Different preparations, doses, and treatment regimens of cyclosporine A cause adverse effects but no robust changes in seizure thresholds in rats.

Neuronal transplantation is a promising experimental treatment approach for intractable epilepsies, but rejection of porcine or human cells in rodent epilepsy models requires adequate immunosuppression to enable long-term survival of xenografts. The commonly used immunosuppressive drug cyclosporine A (CsA) itself was suggested to affect seizure thresholds. However, putative pro- or anticonvulsant effects of CsA have not yet been sufficiently explored in a direct comparison study involving different preparations, dosages, and application routes. We therefore comprehensively investigated the effects of acute versus chronic treatment using different dosages (5mg/kg, 10mg/kg), application routes (i.p., s.c.), and preparations of CsA (pure substance solved in polyethoxylated castor oil and a ready-to-use drug additionally containing ethanol) on acute seizure thresholds in rats in the pentylenetetrazole seizure threshold test and verified the most harmless protocol in the chronic amygdala-kindling model for temporal lobe epilepsy. None of the CsA treatment regimens induced acute changes of seizure thresholds.

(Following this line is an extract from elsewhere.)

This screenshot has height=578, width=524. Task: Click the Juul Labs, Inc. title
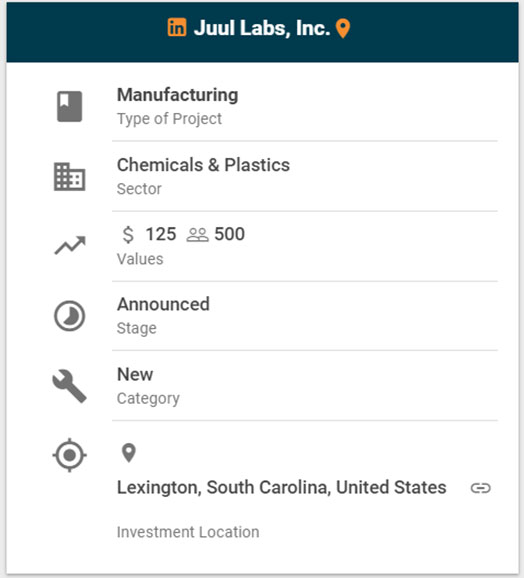[262, 28]
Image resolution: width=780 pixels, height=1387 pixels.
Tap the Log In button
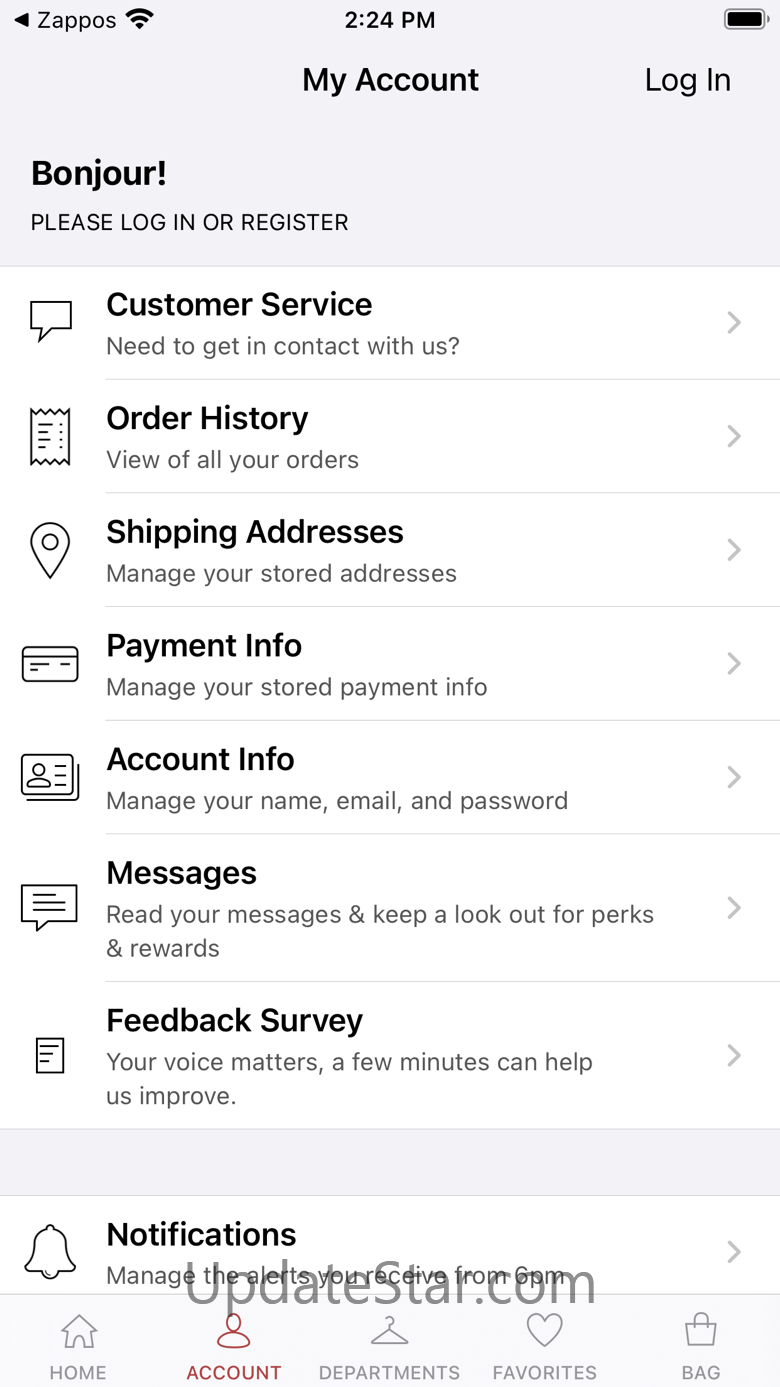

Chronic CsA treatment also did not robustly change seizure thresholds. As evaluated by whole blood analyses, bioavailability of CsA was significantly higher after i.p. application of the ready-to-use preparation compared to the pure substance and compared to s.c.

CONCLUSIONS

Observed adverse effects differed between CsA treatment regimens and included reversible diarrhea, lowered body temperature, and tremor, the latter two of which were also induced by vehicle injections containing ethanol and/or polyethoxylated castor oil. Our data suggest that chronic treatment (2 weeks) with 10mg/kg CsA injected i.p. in the ready-to-use preparation is an appropriate protocol for use in neural transplantation in epilepsy research applying the presently used rat models. Transplantation studies in experimental epilepsy research require a careful assessment of putative CsA effects on seizure thresholds in the specific experimental settings to be used.